====== Records to use ======

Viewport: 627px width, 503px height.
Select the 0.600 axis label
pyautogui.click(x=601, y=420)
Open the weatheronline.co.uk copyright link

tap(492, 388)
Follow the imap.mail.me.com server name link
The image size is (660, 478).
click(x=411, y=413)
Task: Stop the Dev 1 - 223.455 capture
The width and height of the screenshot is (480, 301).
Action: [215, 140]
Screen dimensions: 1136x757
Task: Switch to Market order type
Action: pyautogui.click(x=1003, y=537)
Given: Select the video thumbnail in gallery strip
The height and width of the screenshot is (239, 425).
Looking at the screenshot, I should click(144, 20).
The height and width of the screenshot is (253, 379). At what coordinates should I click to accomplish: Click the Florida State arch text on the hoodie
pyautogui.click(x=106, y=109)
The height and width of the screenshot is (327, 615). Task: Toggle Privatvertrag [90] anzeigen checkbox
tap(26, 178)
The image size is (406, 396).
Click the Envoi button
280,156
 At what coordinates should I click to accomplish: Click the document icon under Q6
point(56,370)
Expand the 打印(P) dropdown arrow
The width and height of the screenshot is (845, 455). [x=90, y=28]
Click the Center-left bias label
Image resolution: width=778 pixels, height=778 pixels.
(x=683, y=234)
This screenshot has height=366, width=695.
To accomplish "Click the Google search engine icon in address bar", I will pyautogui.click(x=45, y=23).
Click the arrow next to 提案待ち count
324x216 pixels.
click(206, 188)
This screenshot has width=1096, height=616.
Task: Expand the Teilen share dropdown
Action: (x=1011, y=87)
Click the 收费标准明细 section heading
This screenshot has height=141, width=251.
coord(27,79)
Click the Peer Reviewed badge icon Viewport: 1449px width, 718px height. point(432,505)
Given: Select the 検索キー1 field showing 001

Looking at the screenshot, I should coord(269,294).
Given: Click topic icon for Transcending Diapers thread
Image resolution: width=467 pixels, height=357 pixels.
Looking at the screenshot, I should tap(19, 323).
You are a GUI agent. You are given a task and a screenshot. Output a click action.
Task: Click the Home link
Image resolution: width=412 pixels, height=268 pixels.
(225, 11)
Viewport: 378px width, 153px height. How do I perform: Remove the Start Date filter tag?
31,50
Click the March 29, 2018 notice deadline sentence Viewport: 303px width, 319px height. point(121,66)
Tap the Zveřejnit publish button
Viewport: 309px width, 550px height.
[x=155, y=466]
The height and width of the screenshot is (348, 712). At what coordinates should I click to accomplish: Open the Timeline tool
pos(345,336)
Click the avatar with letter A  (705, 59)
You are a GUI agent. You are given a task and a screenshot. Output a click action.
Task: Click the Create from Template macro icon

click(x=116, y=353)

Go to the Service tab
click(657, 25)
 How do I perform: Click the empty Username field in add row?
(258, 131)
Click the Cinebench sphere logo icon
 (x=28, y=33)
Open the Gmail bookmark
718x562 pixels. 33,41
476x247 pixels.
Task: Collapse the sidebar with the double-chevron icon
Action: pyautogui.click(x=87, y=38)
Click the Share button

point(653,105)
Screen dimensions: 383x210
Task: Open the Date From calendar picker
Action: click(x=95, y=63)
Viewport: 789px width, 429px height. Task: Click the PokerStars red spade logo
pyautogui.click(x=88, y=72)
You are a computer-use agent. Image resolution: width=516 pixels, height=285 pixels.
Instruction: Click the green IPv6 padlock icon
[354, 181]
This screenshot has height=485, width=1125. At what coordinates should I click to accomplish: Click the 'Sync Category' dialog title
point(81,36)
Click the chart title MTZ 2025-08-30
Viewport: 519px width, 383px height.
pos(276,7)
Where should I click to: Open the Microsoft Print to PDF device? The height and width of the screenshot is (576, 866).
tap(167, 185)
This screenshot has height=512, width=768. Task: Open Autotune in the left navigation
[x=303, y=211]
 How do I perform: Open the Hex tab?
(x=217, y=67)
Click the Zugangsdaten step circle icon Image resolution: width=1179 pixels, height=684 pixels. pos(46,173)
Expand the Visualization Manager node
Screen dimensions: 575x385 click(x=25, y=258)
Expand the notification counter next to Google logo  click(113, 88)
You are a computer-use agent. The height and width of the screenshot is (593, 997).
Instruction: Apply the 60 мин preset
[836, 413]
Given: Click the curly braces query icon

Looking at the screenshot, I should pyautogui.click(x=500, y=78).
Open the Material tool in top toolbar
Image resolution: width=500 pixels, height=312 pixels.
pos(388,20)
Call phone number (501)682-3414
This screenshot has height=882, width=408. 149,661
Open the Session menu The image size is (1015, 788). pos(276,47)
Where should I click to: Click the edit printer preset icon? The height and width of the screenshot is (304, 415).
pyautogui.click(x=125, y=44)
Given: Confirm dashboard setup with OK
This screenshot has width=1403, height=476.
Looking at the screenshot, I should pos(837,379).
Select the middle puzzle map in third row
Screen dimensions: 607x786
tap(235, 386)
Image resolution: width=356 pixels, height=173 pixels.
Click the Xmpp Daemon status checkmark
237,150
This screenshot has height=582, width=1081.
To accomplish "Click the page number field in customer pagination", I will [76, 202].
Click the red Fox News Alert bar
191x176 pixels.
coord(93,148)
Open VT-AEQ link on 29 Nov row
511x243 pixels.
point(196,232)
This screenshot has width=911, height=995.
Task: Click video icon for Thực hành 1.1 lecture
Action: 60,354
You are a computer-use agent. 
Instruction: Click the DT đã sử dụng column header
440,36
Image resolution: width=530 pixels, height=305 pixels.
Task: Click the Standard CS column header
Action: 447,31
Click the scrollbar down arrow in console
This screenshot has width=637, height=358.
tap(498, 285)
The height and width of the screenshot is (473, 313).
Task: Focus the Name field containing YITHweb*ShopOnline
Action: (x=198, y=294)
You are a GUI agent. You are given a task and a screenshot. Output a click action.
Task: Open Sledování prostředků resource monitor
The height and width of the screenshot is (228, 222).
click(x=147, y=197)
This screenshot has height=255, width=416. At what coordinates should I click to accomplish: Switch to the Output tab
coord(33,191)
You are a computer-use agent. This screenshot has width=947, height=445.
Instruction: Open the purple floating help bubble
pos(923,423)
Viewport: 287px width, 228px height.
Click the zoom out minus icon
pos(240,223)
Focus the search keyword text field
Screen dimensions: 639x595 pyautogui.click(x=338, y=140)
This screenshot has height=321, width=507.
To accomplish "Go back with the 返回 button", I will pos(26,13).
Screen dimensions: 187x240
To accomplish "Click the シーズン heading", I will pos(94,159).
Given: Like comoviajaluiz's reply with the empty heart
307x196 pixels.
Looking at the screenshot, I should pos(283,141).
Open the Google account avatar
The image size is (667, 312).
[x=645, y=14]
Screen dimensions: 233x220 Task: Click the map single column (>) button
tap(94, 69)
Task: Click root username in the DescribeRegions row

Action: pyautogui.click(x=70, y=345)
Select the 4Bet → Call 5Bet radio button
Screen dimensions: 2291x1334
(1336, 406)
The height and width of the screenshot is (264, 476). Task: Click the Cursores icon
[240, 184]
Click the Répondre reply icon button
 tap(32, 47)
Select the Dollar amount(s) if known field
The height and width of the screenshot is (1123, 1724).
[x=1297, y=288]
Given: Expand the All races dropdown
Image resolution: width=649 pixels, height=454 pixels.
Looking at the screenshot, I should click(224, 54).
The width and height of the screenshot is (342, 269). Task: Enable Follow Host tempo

======

▸ What to work on
Take every line above carrying "avatar" and return it.

▸ Solution below
Click the avatar with letter A  (705, 59)
Open the Google account avatar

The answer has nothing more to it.